Proud day for London GAA’s Honorary President and Louth native

Proud day London GAAs Honorary President Louth native
London GAA Honorary President Bill Reilly. Photo: Lucia Butler

By Damian Dolan

London GAA Honorary President Bill Reilly will be the proudest man at McGovern Park, Ruislip, on Sunday, when his native Louth face London in the first round of the All Ireland qualifiers.

A huge supporter of the GAA, both in London and his native Louth, Bill couldn’t have asked for a better draw, although he’s staying tight-lipped as to which side he’ll be rooting for on the day.

“It’s going to be a good day for me – a proud day. And I’ll be right in the middle of it,” Bill told the Irish World.

“I’m really looking forward to it – I can’t lose either way. Who will I be supporting? I’m going to stay schtum on that one.”

Well-known and respected in London GAA circles, in December 2016 Bill became the first-ever Louth-born President of the London County Board.

As well as being Chairperson of London’s oldest surviving club, Brothers Pearse, he is also one of the patrons of the new county ground at Ruislip, McGovern Park.

Love for Louth

However, he’s never lost his love for Louth GAA. Originally from Dromiskin, he played senior level in Louth for the Dromiskin Unknowns, and lined up against members of Louth’s All Ireland winning team of 1957 – the last time the Wee County lifted the Sam Maguire.

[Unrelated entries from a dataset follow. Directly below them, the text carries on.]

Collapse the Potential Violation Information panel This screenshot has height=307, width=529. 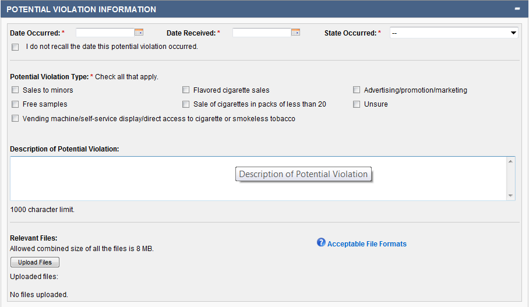(x=517, y=9)
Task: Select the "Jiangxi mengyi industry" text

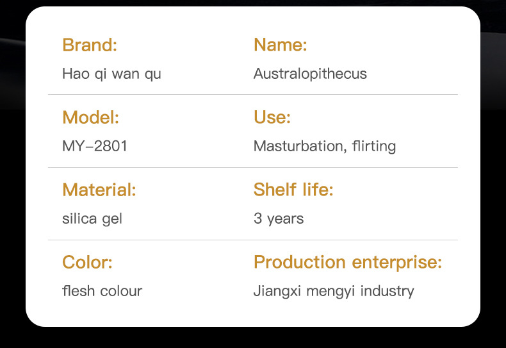Action: 334,291
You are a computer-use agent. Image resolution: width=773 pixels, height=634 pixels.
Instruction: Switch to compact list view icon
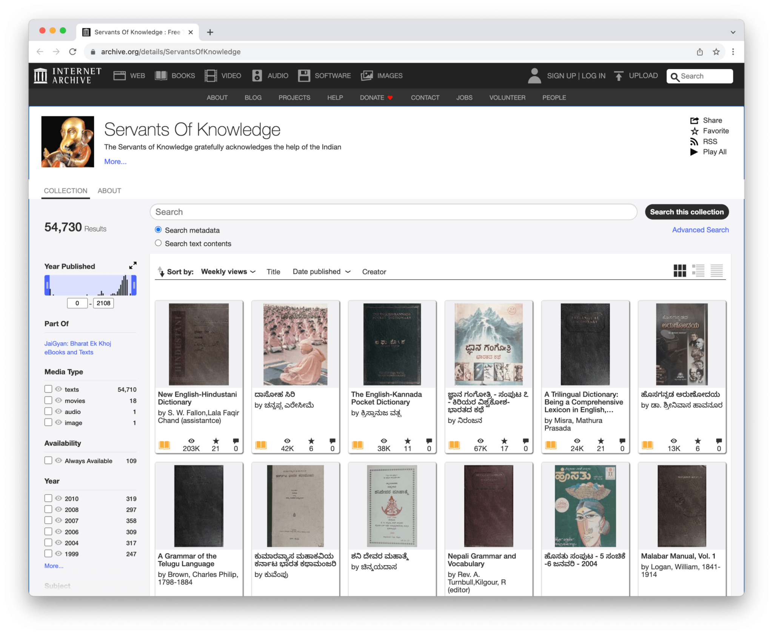716,271
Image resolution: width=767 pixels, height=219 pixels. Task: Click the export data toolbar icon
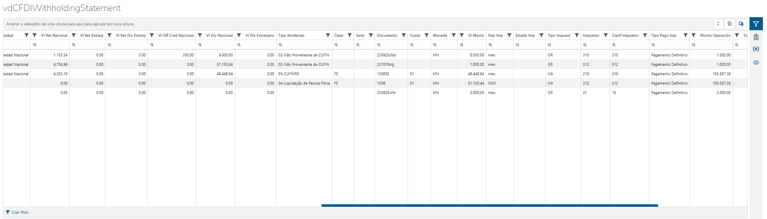point(729,24)
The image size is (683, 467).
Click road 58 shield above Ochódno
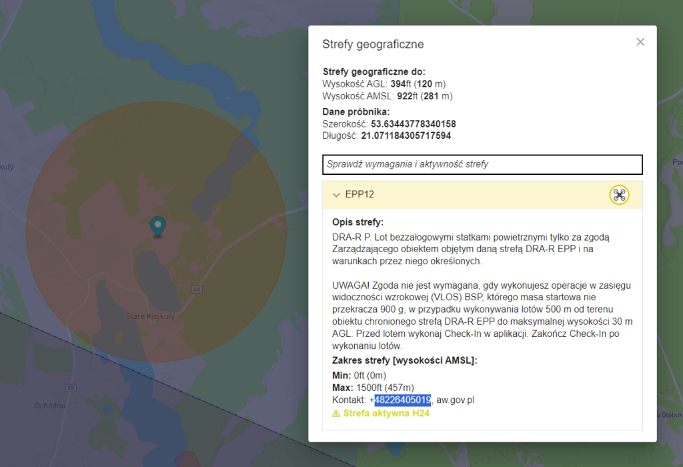click(x=70, y=388)
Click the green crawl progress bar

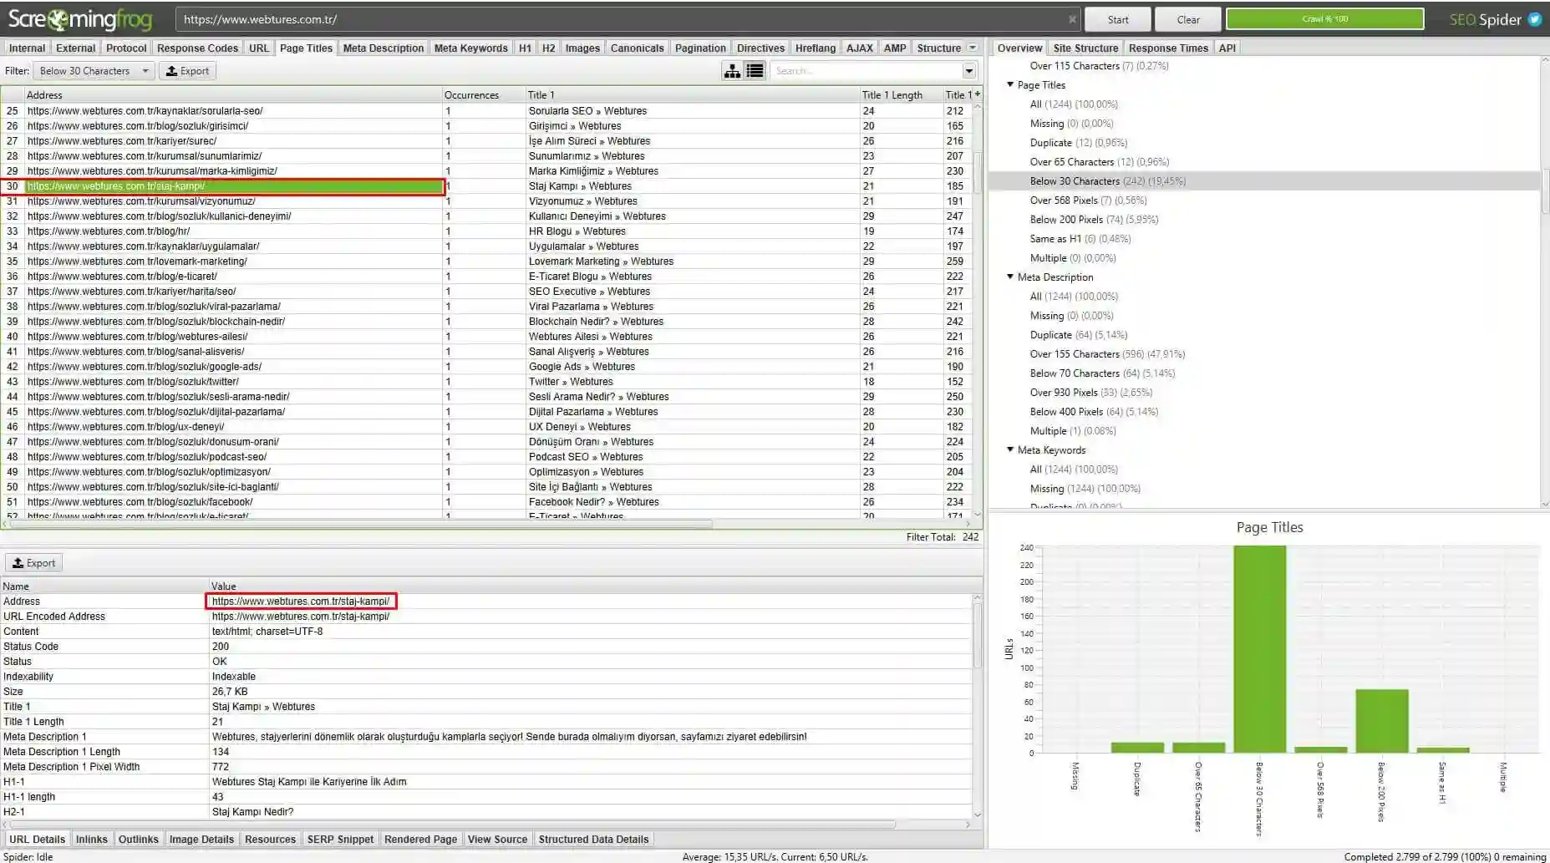coord(1324,18)
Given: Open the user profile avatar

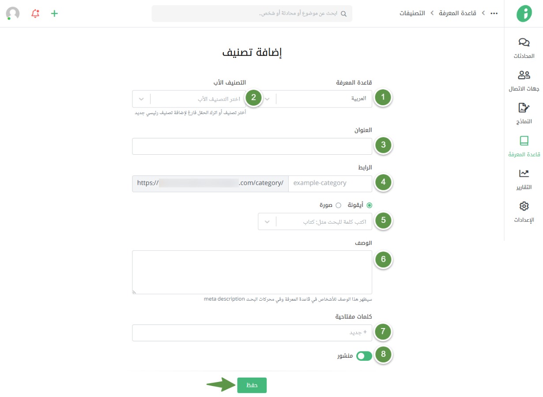Looking at the screenshot, I should [x=13, y=13].
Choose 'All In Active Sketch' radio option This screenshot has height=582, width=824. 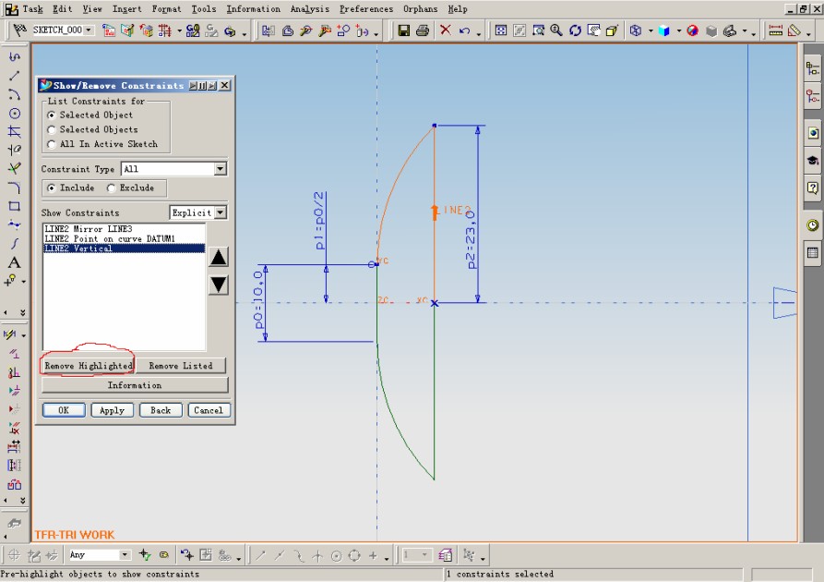point(52,145)
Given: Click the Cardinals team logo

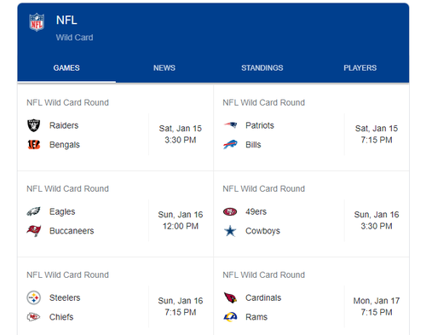Looking at the screenshot, I should click(x=230, y=297).
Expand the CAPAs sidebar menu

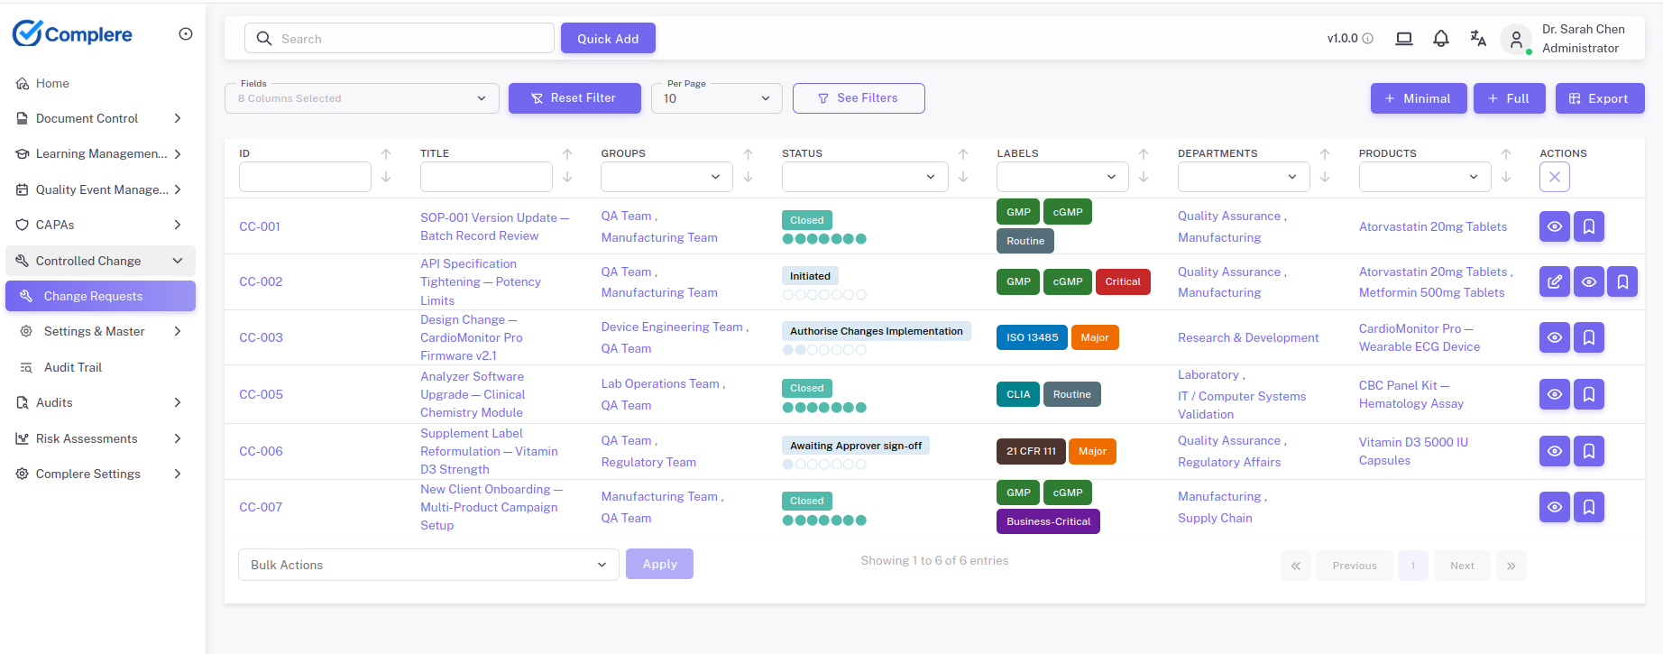click(x=99, y=225)
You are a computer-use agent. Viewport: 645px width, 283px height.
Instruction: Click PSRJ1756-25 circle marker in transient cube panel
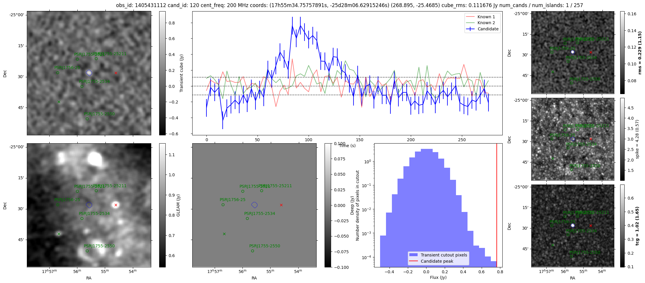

In his final match in 1958 before leaving for England when he was 22, he went up against one of the stars of that Louth team, Jimmy McDonnell, who was playing for local rivals Darver Volunteers in the first round of the Louth SFC.

A big supporter of the GAA in Louth, he sponsors St Josephs GAA club Dromiskin (formed when the Unknowns and the Darver Volunteers were merged to form one club), and without fail gets back to watch the county team several times a year.

Most recently, he was at O’Moore Park in Portlaoise for Louth’s Leinster first round fixture with Carlow.

Although the sides have met in the National League, as recent as February 2016, and in junior All Irelands finals in the 1930s, “it’s opportune” admits Bill that London GAA has a Louth man as its president for the sides’ first senior championship meeting since 1913.

 

And he’s expecting a “decent crowd” for the occasion, having already had calls from friends at ‘home’ in Louth forewarning of their arrival in London for the game.

“I think it will be a very even contest. Although Louth were beaten by Carlow, they’re a very decent team. Carlow are one of the most improved teams and it was no shame to be beaten by them,” said Bill.

“London will feel they have a decent chance – it’s a very open game. Louth will be favourites, but I’d only expect there to be a point or two in it.”

It should be some occasion and for none more so than London’s Honorary President, and proud Louth man, Bill Reilly. No one would begrudge him it.